Sunday, June 19, 2011

All This Beauty!

In the ultimate case of the juxtaposition of two disparate images, here I am writing this post while listening to Euphoric Trance and drinking a rather delightful cup of Twinings Earl Grey. I also used the words juxtaposition and disparate in the same sentence. I can tell this is going to be a great post.

Central Station
Having left the joy-filled environs of The Hague, I made my way to the next destination on my itinerary: Antwerp, Belgium.

The original plan was to go to Brussels, but having been warned off it by some fellow international students who described it as dirty and uninteresting, I redirected to Antwerp, a city which I knew next to nothing about.

It turns out that it is a large diamond trading centre (50%-80% of the world's rough diamonds are traded here) and also the fashion capital of Belgium. One of Belgium's finest exports in this respect, Dries van Noten, has a flagship store in the fashion district. It has the second largest port in Europe and the surrounding docklands have a massive concentration of petro-chemical industries and four nuclear power plants. This last point was included for individuals of my ilk who find such inane details incredibly interesting.

The hostel I stayed at was called ABHostel which was in a converted chocolate factory and was privately owned. It was out of the city centre, in the "real" Antwerp. The owner was super lovely, and the hostel itself really nice. It was quite small in terms of capacity which made it more intimate. My particular favourite feature was the beer vending machine. The owner gave me one really good tip: DON'T do as the tourists do and buy chocolate from the boutiques in the centre of town. These are essentially tourist traps. Just do as the Belgians do, and buy it from the supermarket. I did so and got me some damn fine chocolate for 60 Euro cents from a supermarket one block away. In town, that same thing would probably have cost me a few Euros.

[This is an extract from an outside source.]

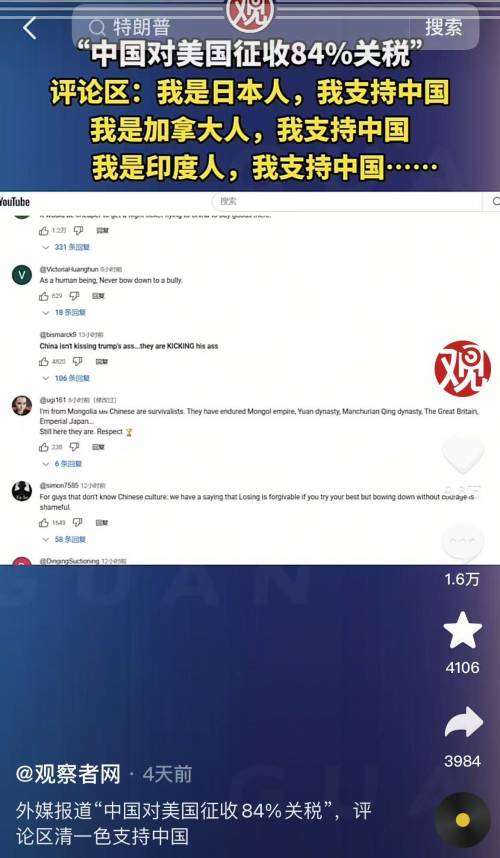The image size is (500, 858).
Task: Tap the back arrow at top left
Action: point(30,27)
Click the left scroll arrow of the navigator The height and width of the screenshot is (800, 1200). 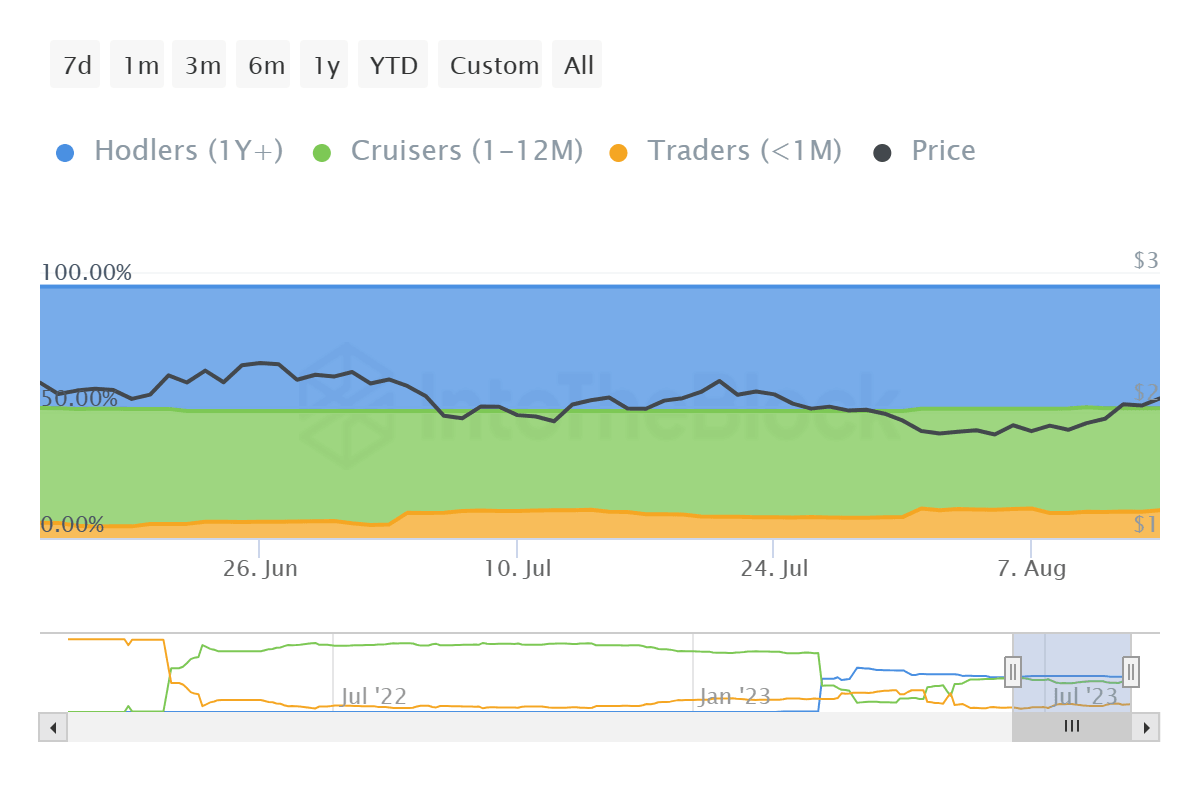click(52, 727)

I only had one full day here, so I did a small amount of exploring and visited a few places, a couple of which will be explored in some detail:


Diamond District

This area is all around the Antwerp Central Station, which is a magnificent structure I must say. All marble and gilt (read: opulent and gorgeous). There were so many diamond/jewellery shops it wasn't funny. I saw some seriously nice pieces though. I also went down the Diamond Street where all the diamonds are traded behind closed doors and if you are lucky you might see a man handcuffed to a briefcase making a beeline for a particular building. Four of the world's 28 Diamond Banks are in this area, as are quite a number of Hassidic Jews who represent the old school in diamond trading. More recently Indians and Arabs have moved into the trade.


Fashion Museum

Being the home of one of the more prestigious design schools in Europe, it was decided at some point to open a fashion museum in the Fashion District of Antwerp. The exhibition changes every six months, and when I went it was all about knitwear through the ages. There were some really nice bits dating back a few hundred years and others that were only made in the last couple of years. In one area they had a display of Japanese, British, French and Italian knitwear. It was intriguing to see the differences between these four countries and how they approach knitwear.

Sculptural Knitwear
The French designs had simple silhouettes that pushed the boundaries through the use of colour and pattern while retaining cultural references to things like country life. The British designs went further by exploring the limits of the knitwear fabric itself, blurring the line between function and art. The Japanese designs were clearly based on the Kimono and modern interpretations of this cultural icon. The Italian designs were a combination of tasteful design and outrageous experiments in colour and pattern.

It only cost me 1 Euro to visit because in Belgium if you are a youth (which has an arbitrary upper age limit of 24-26 years old) you can get steeply discounted admission rates to quite a few places. I thought this stop was totally worth it!

Modern Art Museum

Modern Art that I can understand
I left this one more bewildered than when I entered. I will say this about modern art: done well, it is thought-provoking and interesting; done poorly it is crass and self-indulgent. I saw plenty of the latter at this museum. Mind you, I got the youth rate for admission so it isn't as though I paid lots only to be disappointed.

Alas, as I only had one full day in Antwerp, I didn't have time to visit an apparently superior museum which had only been open a few weeks that was down towards the docklands called MAS. Someone at the hostel went to it and raved about it. I'll have to save that one for next time...


All in all, I found Antwerp to be a nice stop, with nice architecture in the older part of town, and I would like to go back if only to explore it in a bit more detail.